Geçen haftalarda babasına giden kızımdan 50 saat haber alamadığımı, kalbimin fena halde kırık olduğunu yazmıştım. Boşanmış Babalar Platformu’nun kurucusu Necil Beykont "Bizler çocuğundan değil 50 saat, ’hiç’ haber alamayan babalarız. Sizin bizi anlayacağınızı umuyorum. Kızım 12 yaşında. Telefonlarıma cevap vermiyor ve beni hiç aramıyor. Kızımın sözlüğünden ’babacığım’ sözcüğü çıkarılmış. Cep telefonunda ’babacığım’ yerini sadece ’B’ harfine bırakmış. ’Halacığım’ yerinde ise halasının ad ve soyadının baş harfleri var" sözleriyle içinde bulunduğu durumu özetlemişti.
Boşanmış Babalar Platformu özellikle ’Ebeveyne Yabancılaşma Sendromu - (EYS)’ ve Ortak Velayet konularında destek arıyor. Ebeveyne Yabancılaşma Sendromu, çocuğun, velayeti altında olduğu ebeveynin baskıları ve psikolojik etkileri ile diğer ebeveyne karşı düşmanca tavırlar içine sokulması ve ondan soğutulması demek.
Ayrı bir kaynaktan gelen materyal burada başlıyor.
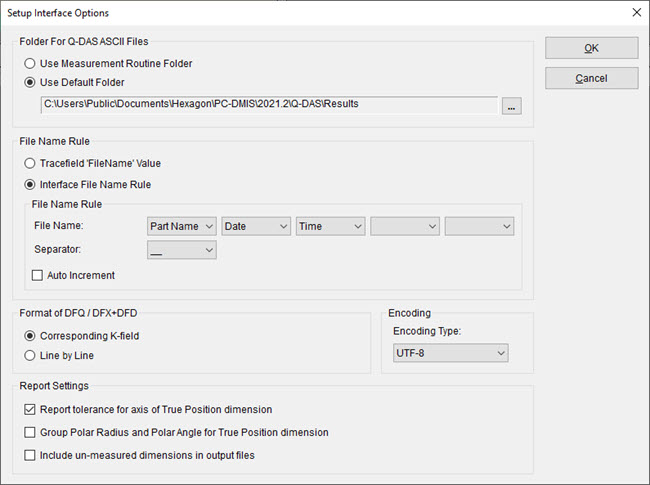The image size is (650, 485).
Task: Click the folder browse ellipsis button
Action: 511,106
Sonuçta çocuk, her iki ebeveyni de hayatta olduğu halde sadece bir tanesiyle büyümek zorunda bırakılıyor. Türkiye’de velayet genellikle annelere verildiği için çocukların babalarına karşı yabancılaştıkları savunuluyor.
Çocuk sahibi anneler; aldatılmış olabilirsiniz, kocanız başka birine áşık olmuş olabilir, paylaşacağınız bir şey kalmadığı için ayrılmış olabilirsiniz. Gerekçe ne olursa olsun sonuç boşanmayla bitmişse karşı tarafa duyulan öfkenizi çocuklar üzerinden yansıtmak ne kadar adaletli?
Babadan uzaklaştırmayın
Düşüncelerimizle yaptıklarımız çelişmiyor mu? Bir yandan zamane çocuklarının müthiş zekálarına hayranlığımızı dile getiriyoruz, diğer yandan oldukça net olan bir olayın algılanmasını çocuklara bırakmak yerine onları yönlendirmeye çalışıyoruz. Ayrılmış anneler biraz akıllı davranın.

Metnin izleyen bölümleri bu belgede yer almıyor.